CHAPTER 32 #2

"Do not push your luck, Miss Hayes," Silas warns, his voice dropping to a lethal whisper.

"Put it on speaker," I echo, my hand slowly sliding into the deep pocket of my winter coat, my fingers wrapping around the grip of the Sig Sauer.

Silas stares at me. He knows I am preparing to draw. He knows the moment the transfer is complete, the standoff ends in violence.

He presses a button on the phone, holding it out slightly.

"Confirm your position," Silas orders.

Static crackles over the speaker, followed by the heavy breathing of a man moving quickly.

"I’m off the roof, sir," the sniper’s voice says. "I’m in the stairwell. Targets are secure and unaware."

"Understood," Silas says, cutting the connection. He drops the phone back into his pocket. "The threat is neutralized. Transfer the money."

I look at Gemma.

She doesn't look at the laptop. She looks at me. Her dark eyes are wide, searching my face for the confirmation she needs.

I give her a single, sharp nod.

She reaches out with her right hand, her finger hovering over the keyboard.

"Transferring," she says.

She doesn't hit the Enter key.

She hits the Escape key.

The screen of the laptop flashes bright red, a massive error message populating the monitor before the entire system goes completely black.

"What did you do?" Silas snaps, taking a sudden step forward.

"I deleted the keys," Gemma says, her voice cold and absolute. "The money is gone."

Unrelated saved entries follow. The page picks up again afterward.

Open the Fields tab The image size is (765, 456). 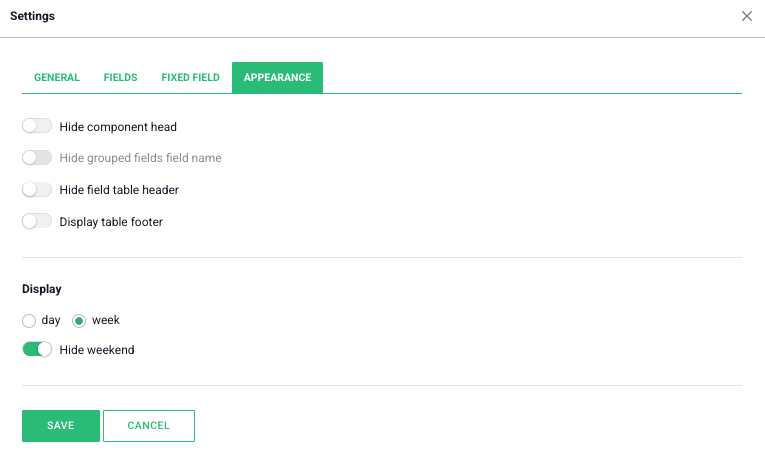point(121,77)
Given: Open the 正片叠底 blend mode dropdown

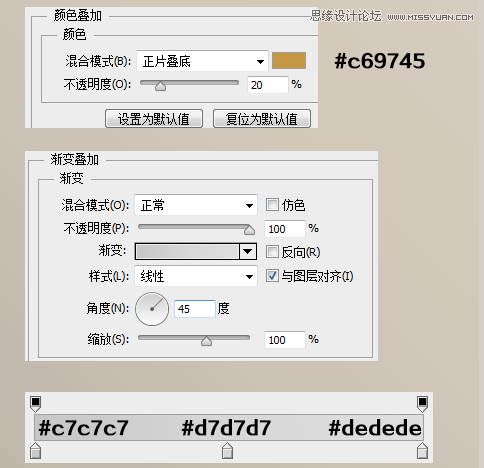Looking at the screenshot, I should (202, 61).
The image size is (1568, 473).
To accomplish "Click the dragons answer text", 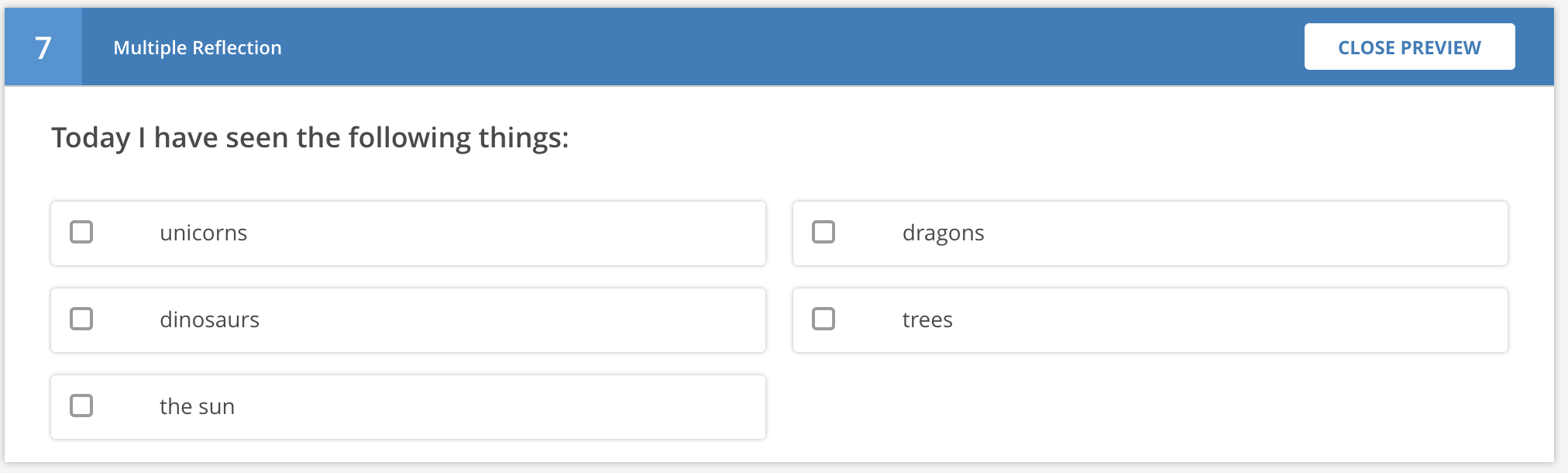I will pos(943,233).
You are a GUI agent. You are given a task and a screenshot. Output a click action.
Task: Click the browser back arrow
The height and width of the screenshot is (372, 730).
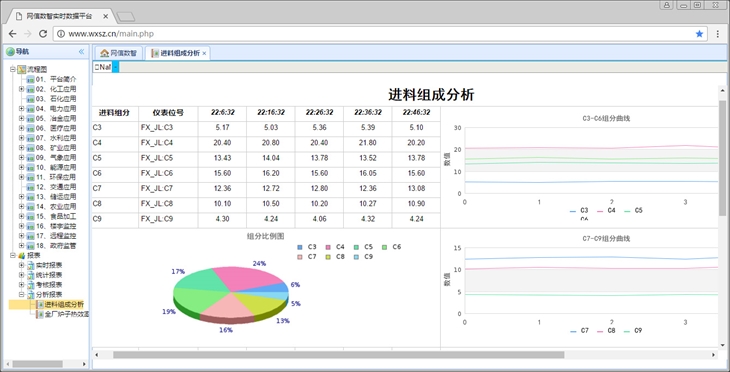click(x=13, y=34)
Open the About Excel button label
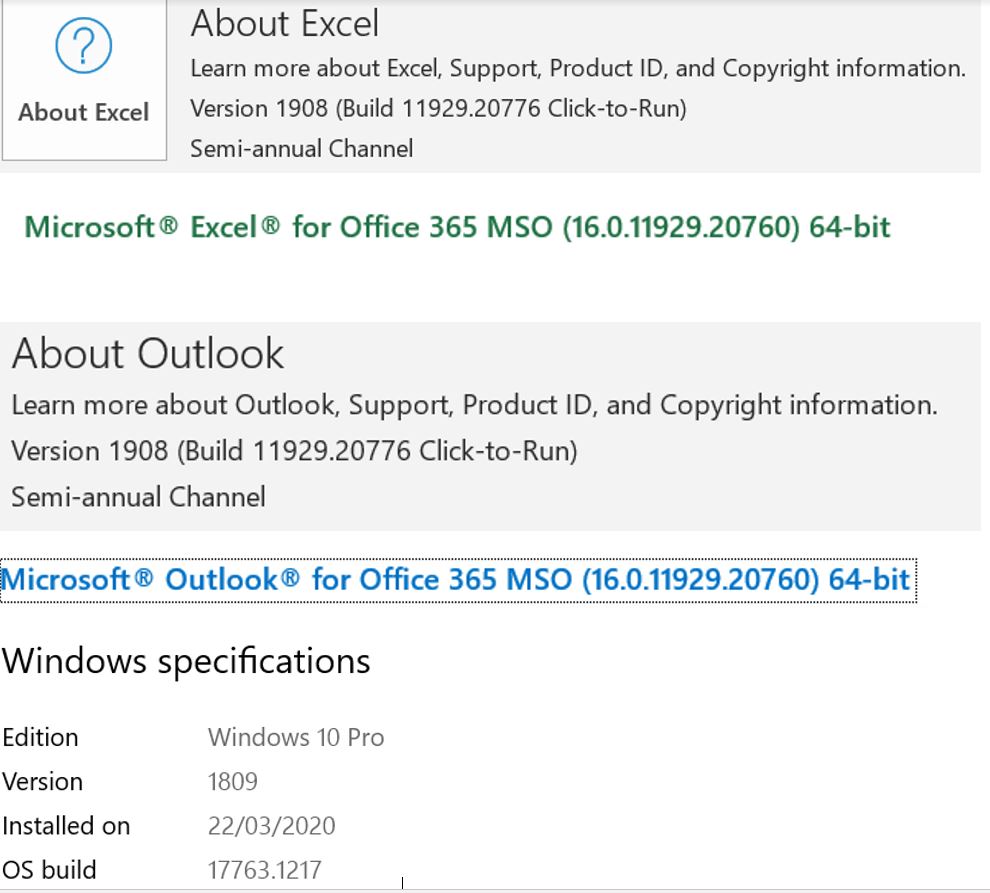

Silas freezes. The realization that he just lost four billion dollars permanently hits him like a physical blow. The aristocratic composure shatters completely, replaced by pure, unadulterated rage.

"Kill them!" Silas screams, pointing at us.

I am already moving.

I draw the Sig Sauer from my pocket, dropping to one knee in the black sand, and fire two rapid shots.

The first bullet hits the mercenary on the far left, punching through the lens of his ballistic goggles. He drops instantly. The second bullet hits the mercenary next to him in the throat, sending him crashing backward against the armored SUV.

The remaining two mercenaries raise their rifles, opening fire.

The deafening roar of automatic gunfire rips across the beach.

I grab the heavy fabric of Gemma’s coat, pulling her down into the sand behind me. The bullets tear through the air where we were standing a fraction of a second earlier, kicking up massive plumes of black sand around us.

I return fire, my compact 9mm barking loudly over the roar of the rifles.

I hit the third mercenary in the shoulder. He stumbles, his rifle dropping, but he doesn't go down. The fourth mercenary adjusts his aim, the barrel of his weapon tracking directly toward Gemma’s huddled form on the ground.

I don't have an angle. I don't have cover.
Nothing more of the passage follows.